'''
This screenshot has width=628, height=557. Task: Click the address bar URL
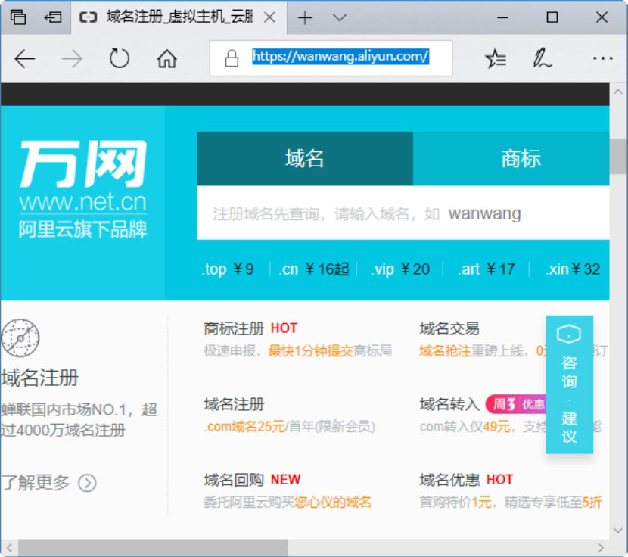pos(340,57)
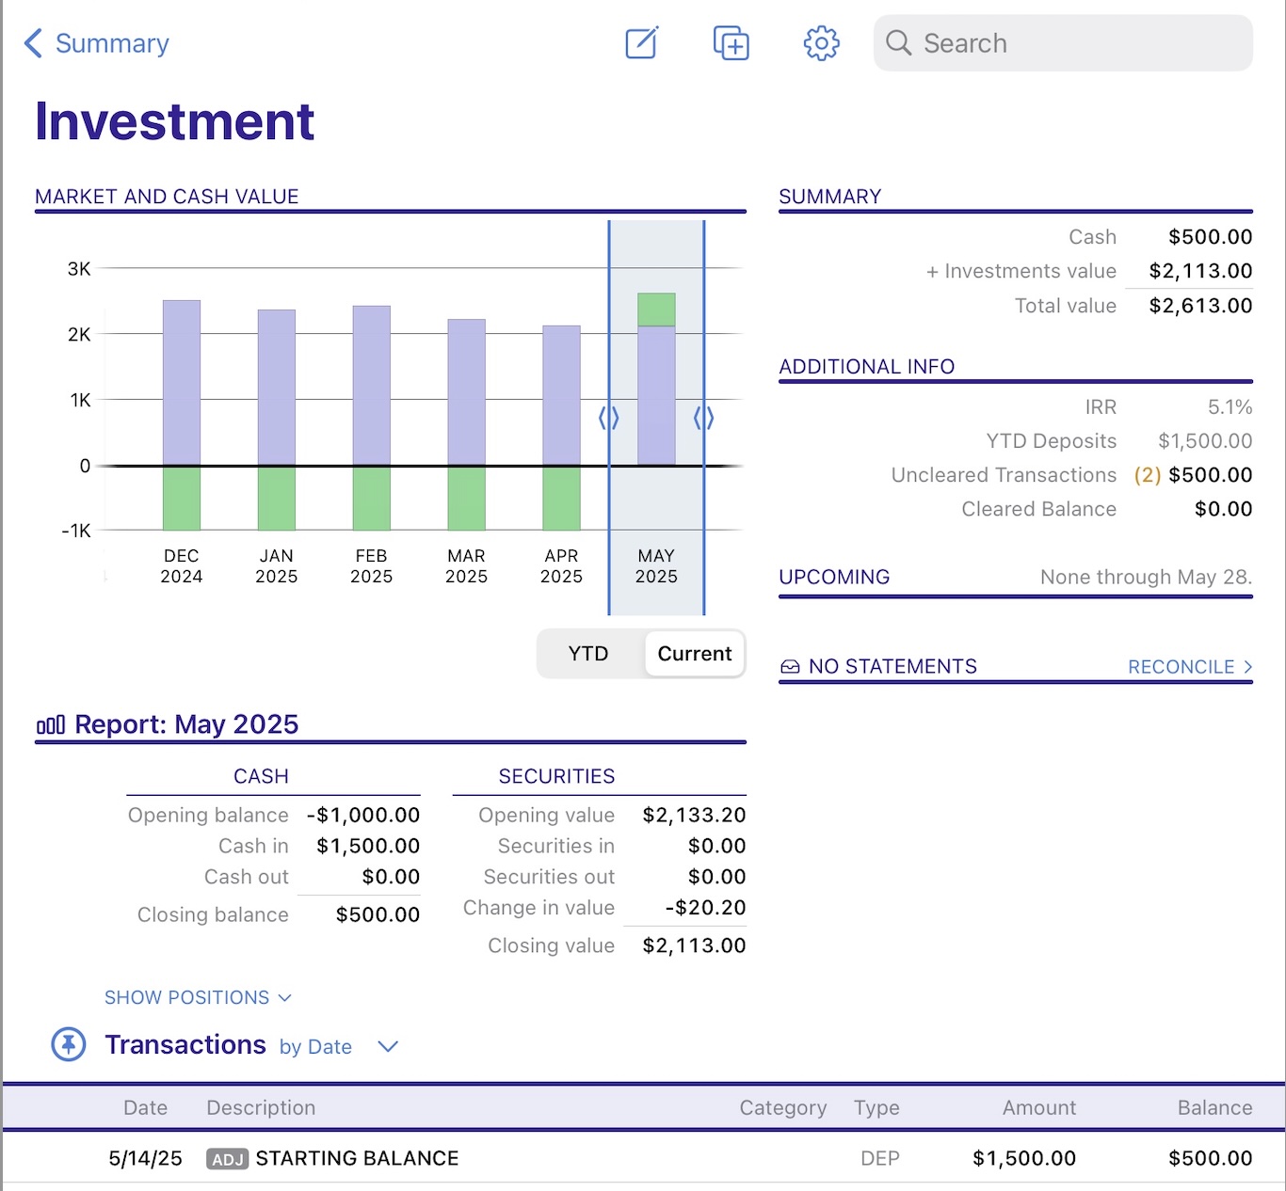Open the settings gear icon
Screen dimensions: 1286x1191
point(821,43)
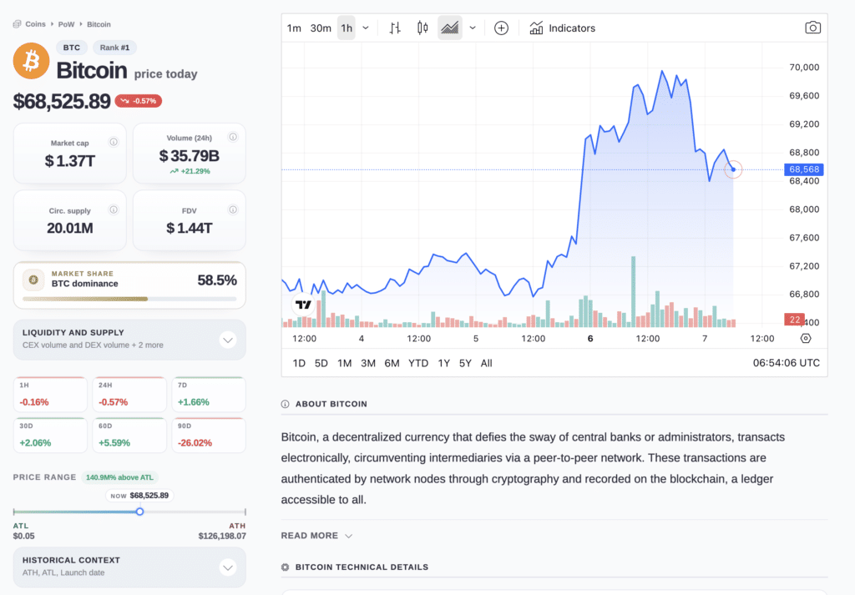This screenshot has width=855, height=595.
Task: Click the price range slider handle
Action: pos(139,512)
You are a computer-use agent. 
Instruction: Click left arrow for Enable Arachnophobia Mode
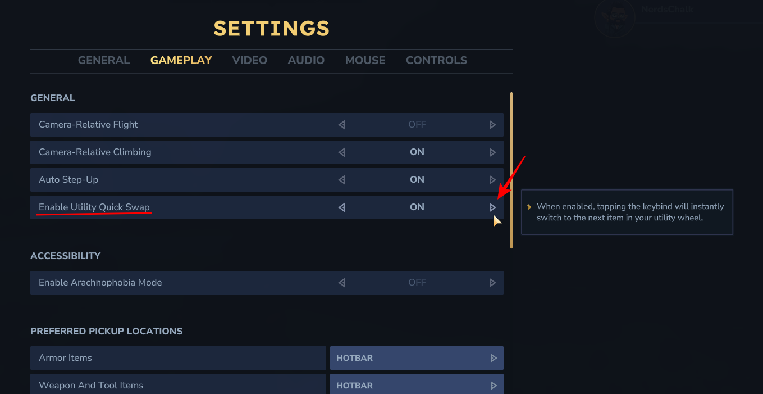point(341,283)
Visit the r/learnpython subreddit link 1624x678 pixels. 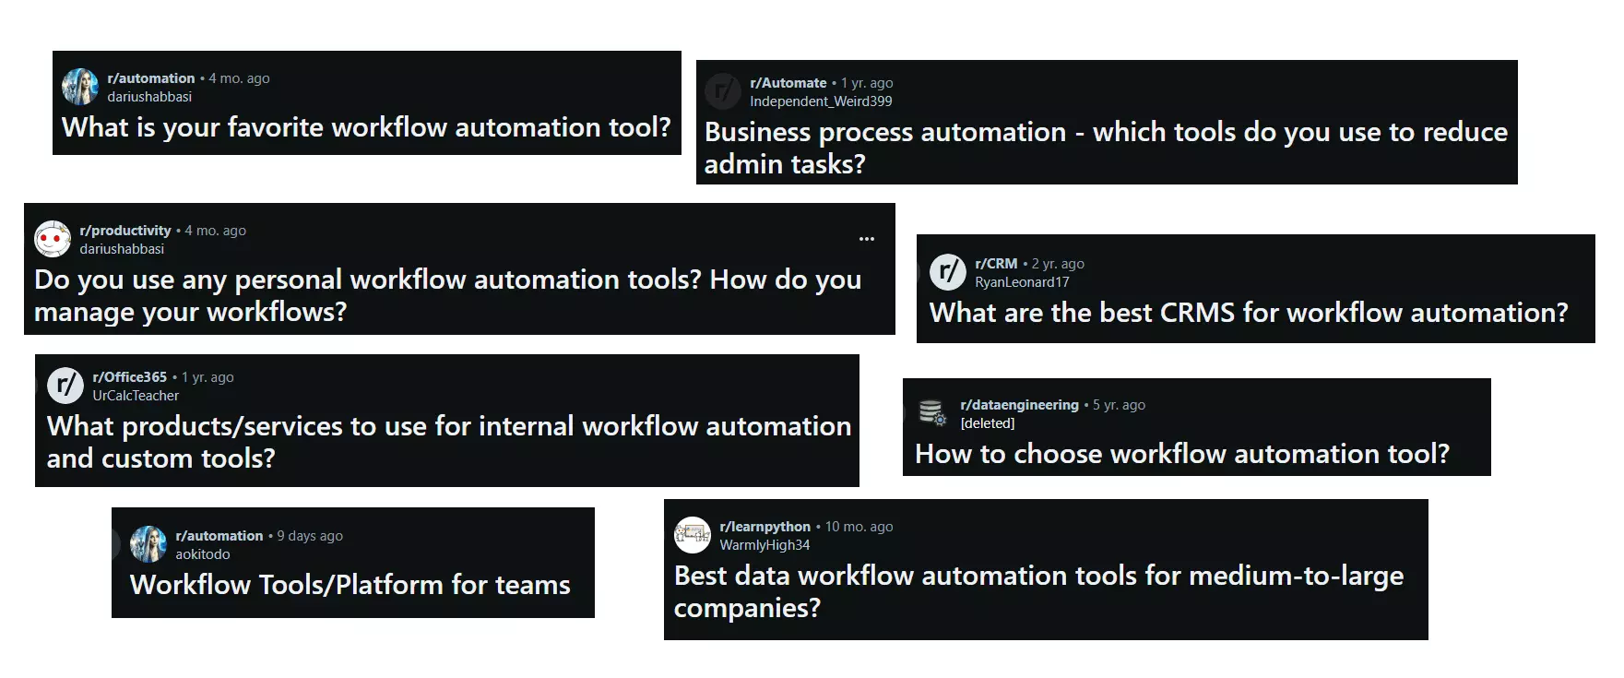click(x=765, y=527)
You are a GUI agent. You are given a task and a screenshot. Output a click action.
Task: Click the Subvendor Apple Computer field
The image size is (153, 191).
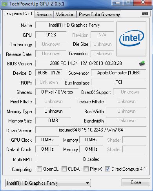coord(118,73)
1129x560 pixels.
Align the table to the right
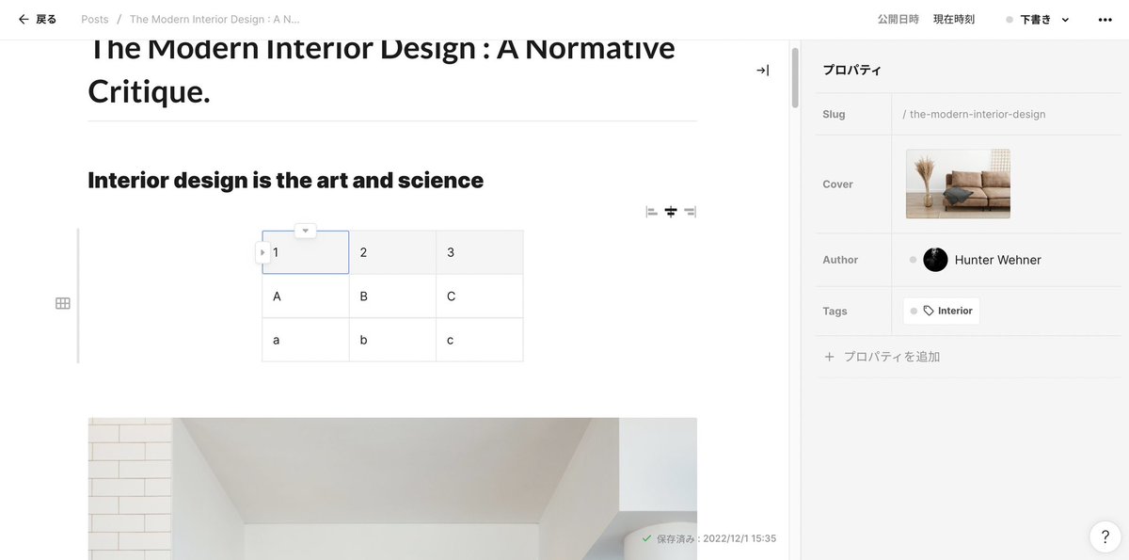[690, 212]
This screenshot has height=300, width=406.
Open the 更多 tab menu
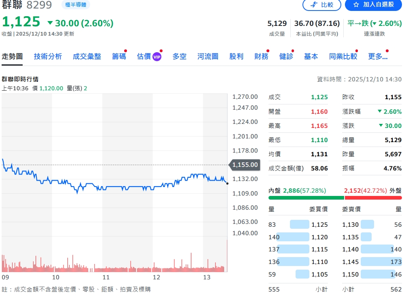point(378,56)
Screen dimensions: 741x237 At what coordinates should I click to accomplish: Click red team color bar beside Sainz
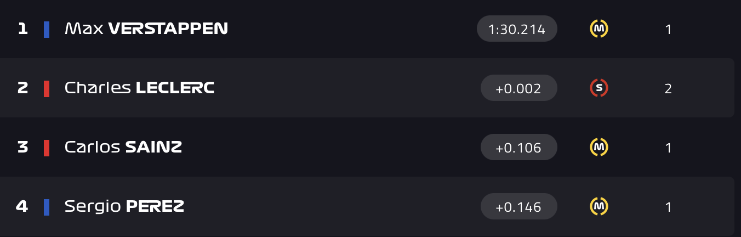(47, 148)
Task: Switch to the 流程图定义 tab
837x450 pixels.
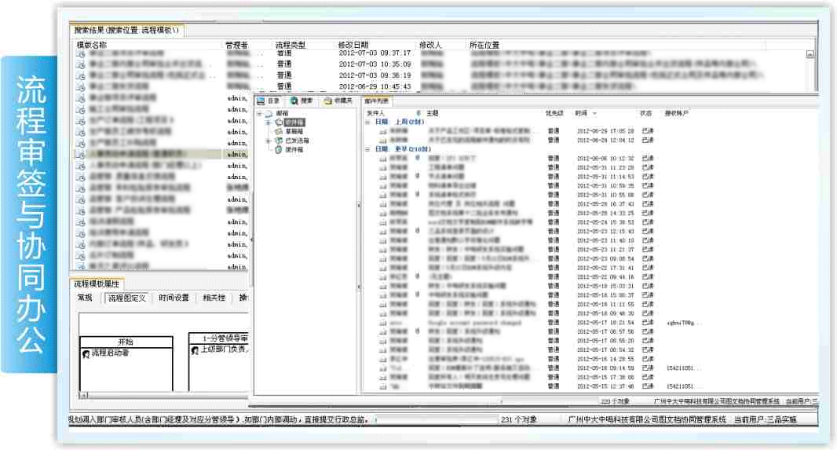Action: (126, 298)
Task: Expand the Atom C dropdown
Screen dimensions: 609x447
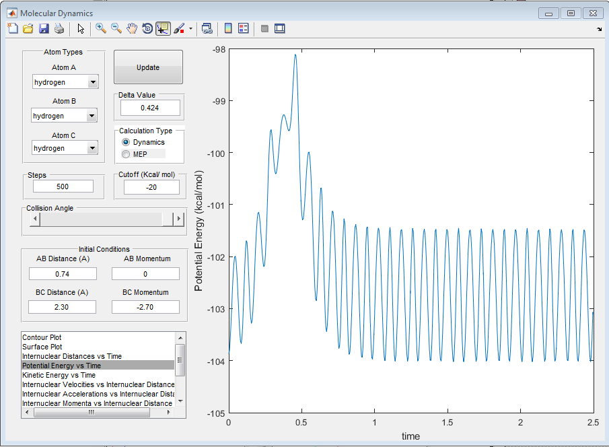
'''
#### WORK REQUEST
Pictures stay out of the copy. Reproduce exactly the lines from the one containing "837x450 pixels." through the last line of the records above, both included.

#### SOLUTION
837x450 pixels.
Action: (126, 298)
Task: Expand the Atom C dropdown
Screen dimensions: 609x447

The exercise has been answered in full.